-- Given text --

To determine whether the observed increase in the cell’s elastic modulus, seen primarily in the Tpm3.1-overexpressing cells, was due to the expression of Tpm3.1, siRNA knockdown of the exogenously expressed human Tpm3.1 in these cells was performed. Western blot analysis shows a significant decrease in the expression of Tpm3.1 in the Tpm3.1-overexpressing cells (Fig 2A and 2B). As predicted, knockdown of the exogenous human Tpm3.1 led to a significant decrease in the Young’s modulus (2.64±0.38 scramble siRNA, 1.45±0.2 kPa in the Tpm3.1 knockdown cells) (Fig 2C). This was a Tpm isoform specific effect as knockdown of Tpm2.1 lead to no significant changes in the elastic modulus (Fig 2C).
(A) Representative westerns of 10 μg of total cellular protein isolated from the Tpm3.1- overexpressing cells untreated (untreat) or exposed to lipofectamine (Lipofec), scramble siRNA (scRNA), Tpm2.1 siRNA or human Tpm3.1 siRNA probed with the γ/9d (mouse and human Tpm3.1) and GAPDH as loading control. (B) Quantification of the total levels of Tpm3.1 levels, n = 3. (C) The elastic modulus for each of the treated Tpm3.1-overexpressing cells was determined. All the data points are presented as box and whisker plots/scatter dots with horizontal line (inside box) indicating median and outliers. ≥ 25 cells for each treatment from n = 3 independent experiments. **P<0.01, compared to control.

-- Your instructions --
Reproduce word for word the part of the Tpm3.1 knockdown text that opens with the words "(A) Representative westerns" and closes with "compared to control.".

-- Data provided --
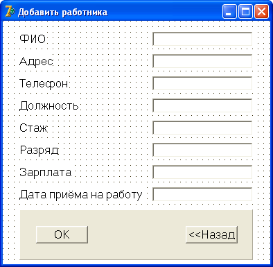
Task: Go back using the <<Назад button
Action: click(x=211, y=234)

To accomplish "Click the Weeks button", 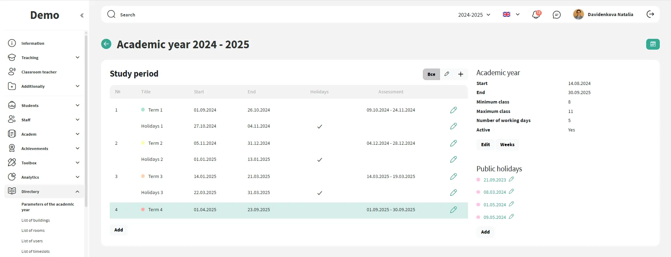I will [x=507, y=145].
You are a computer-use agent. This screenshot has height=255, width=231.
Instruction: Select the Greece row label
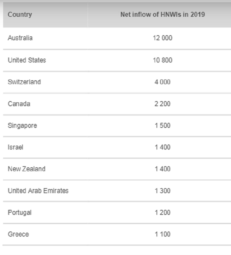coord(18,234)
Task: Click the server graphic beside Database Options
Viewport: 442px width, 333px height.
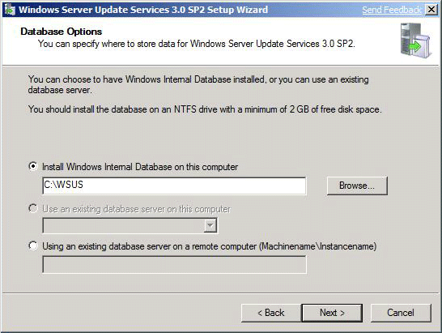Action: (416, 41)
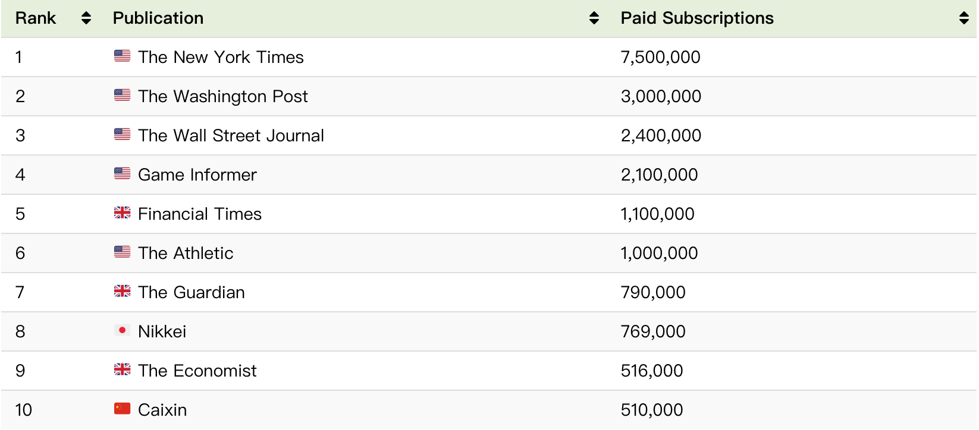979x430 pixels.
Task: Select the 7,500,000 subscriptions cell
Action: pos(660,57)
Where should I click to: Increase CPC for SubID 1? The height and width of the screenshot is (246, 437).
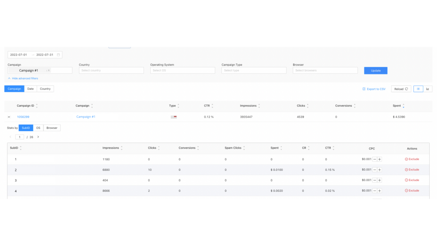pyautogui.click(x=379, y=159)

==

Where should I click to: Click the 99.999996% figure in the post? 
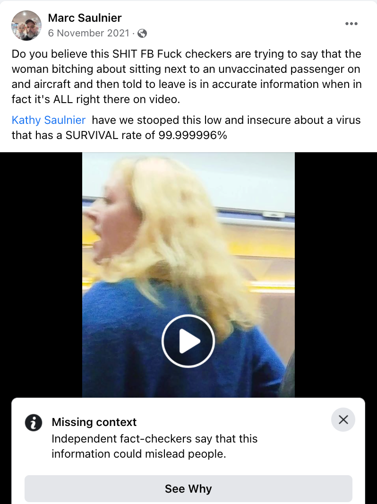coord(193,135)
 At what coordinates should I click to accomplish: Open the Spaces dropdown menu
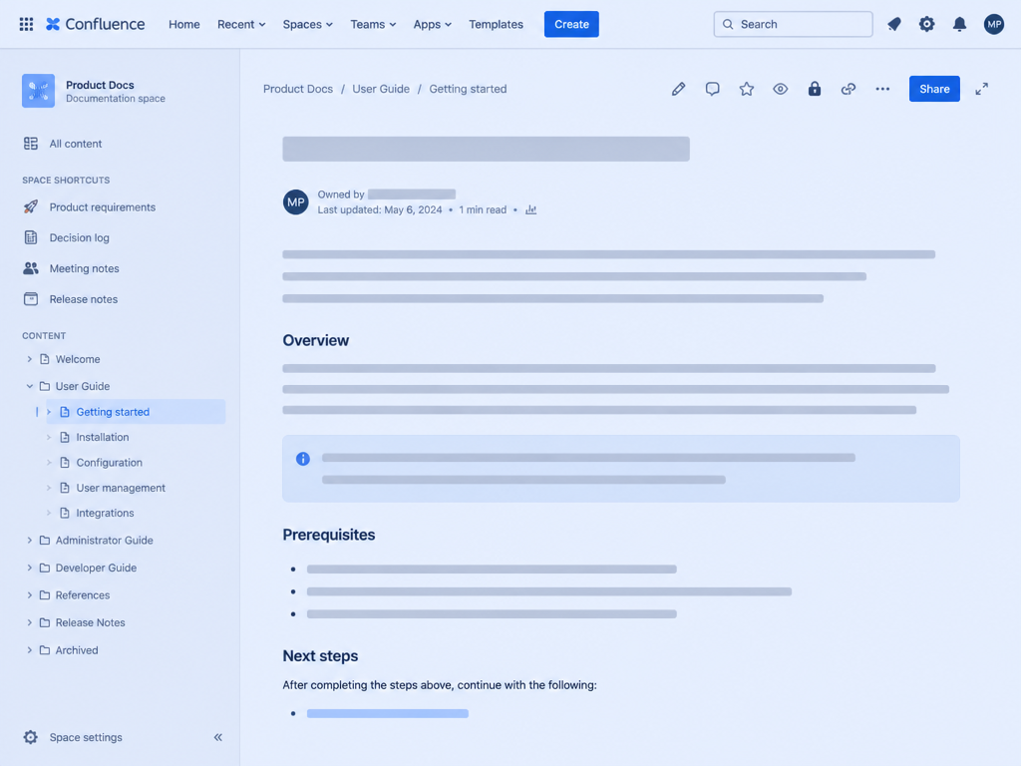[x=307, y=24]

-- Solution for this problem --
(A) Representative westerns of 10 μg of total cellular protein isolated from the Tpm3.1- overexpressing cells untreated (untreat) or exposed to lipofectamine (Lipofec), scramble siRNA (scRNA), Tpm2.1 siRNA or human Tpm3.1 siRNA probed with the γ/9d (mouse and human Tpm3.1) and GAPDH as loading control. (B) Quantification of the total levels of Tpm3.1 levels, n = 3. (C) The elastic modulus for each of the treated Tpm3.1-overexpressing cells was determined. All the data points are presented as box and whisker plots/scatter dots with horizontal line (inside box) indicating median and outliers. ≥ 25 cells for each treatment from n = 3 independent experiments. **P<0.01, compared to control.